## Begin

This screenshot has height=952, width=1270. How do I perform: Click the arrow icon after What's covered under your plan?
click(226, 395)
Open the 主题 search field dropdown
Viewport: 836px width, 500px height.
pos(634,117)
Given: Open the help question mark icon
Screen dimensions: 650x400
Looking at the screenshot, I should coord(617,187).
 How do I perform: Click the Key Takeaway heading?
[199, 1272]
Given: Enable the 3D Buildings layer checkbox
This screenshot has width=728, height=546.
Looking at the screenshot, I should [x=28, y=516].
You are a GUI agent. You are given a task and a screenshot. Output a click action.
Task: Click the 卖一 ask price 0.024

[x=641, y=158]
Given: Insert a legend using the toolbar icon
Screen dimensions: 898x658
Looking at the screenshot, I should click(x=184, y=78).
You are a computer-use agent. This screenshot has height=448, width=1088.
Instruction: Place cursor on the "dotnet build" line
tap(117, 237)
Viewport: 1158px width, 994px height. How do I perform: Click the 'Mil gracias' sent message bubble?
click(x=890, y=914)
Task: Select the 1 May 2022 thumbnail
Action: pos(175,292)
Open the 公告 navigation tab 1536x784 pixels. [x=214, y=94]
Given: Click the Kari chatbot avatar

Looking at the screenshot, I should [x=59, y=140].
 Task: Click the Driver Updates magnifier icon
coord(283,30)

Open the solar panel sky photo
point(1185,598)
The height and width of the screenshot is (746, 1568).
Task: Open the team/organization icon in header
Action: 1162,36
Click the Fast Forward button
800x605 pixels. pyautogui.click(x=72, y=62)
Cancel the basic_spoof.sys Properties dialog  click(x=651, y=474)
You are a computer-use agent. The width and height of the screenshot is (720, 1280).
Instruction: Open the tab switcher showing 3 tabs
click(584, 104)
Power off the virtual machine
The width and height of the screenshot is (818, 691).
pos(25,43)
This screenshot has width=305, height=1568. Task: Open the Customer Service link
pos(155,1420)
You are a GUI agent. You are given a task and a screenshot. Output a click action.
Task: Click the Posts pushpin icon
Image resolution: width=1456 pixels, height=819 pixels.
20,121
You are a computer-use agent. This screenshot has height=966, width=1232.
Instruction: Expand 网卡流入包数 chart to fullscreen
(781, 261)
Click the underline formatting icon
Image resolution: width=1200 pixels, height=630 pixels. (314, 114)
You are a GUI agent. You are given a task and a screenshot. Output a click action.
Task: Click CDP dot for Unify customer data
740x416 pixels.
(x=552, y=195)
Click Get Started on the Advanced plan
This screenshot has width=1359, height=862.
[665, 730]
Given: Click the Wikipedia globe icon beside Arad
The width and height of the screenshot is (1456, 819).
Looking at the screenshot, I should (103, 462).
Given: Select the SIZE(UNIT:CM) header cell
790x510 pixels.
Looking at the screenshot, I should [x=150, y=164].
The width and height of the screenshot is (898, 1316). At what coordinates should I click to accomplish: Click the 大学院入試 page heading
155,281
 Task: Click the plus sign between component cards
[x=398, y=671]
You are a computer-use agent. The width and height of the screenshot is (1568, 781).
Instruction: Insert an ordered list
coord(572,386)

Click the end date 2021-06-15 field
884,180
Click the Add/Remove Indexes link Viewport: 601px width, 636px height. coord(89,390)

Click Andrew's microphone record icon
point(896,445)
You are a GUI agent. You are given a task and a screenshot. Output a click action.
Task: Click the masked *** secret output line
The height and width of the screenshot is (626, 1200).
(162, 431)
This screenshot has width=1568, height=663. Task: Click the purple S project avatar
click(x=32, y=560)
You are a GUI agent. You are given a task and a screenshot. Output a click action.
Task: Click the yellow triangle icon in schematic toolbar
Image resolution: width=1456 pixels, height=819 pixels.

## End

**Stated exercise**: Could you transcribe the records above verbatim, beginning with the line that contains "Given: Insert a legend using the toolbar icon" and continuing through the line that contains "coord(283,30)"?

**The result**:
Given: Insert a legend using the toolbar icon
Screen dimensions: 898x658
Looking at the screenshot, I should click(x=184, y=78).
You are a computer-use agent. This screenshot has height=448, width=1088.
Instruction: Place cursor on the "dotnet build" line
tap(117, 237)
Viewport: 1158px width, 994px height. How do I perform: Click the 'Mil gracias' sent message bubble?
click(x=890, y=914)
Task: Select the 1 May 2022 thumbnail
Action: pos(175,292)
Open the 公告 navigation tab 1536x784 pixels. [x=214, y=94]
Given: Click the Kari chatbot avatar

Looking at the screenshot, I should [x=59, y=140].
 Task: Click the Driver Updates magnifier icon
coord(283,30)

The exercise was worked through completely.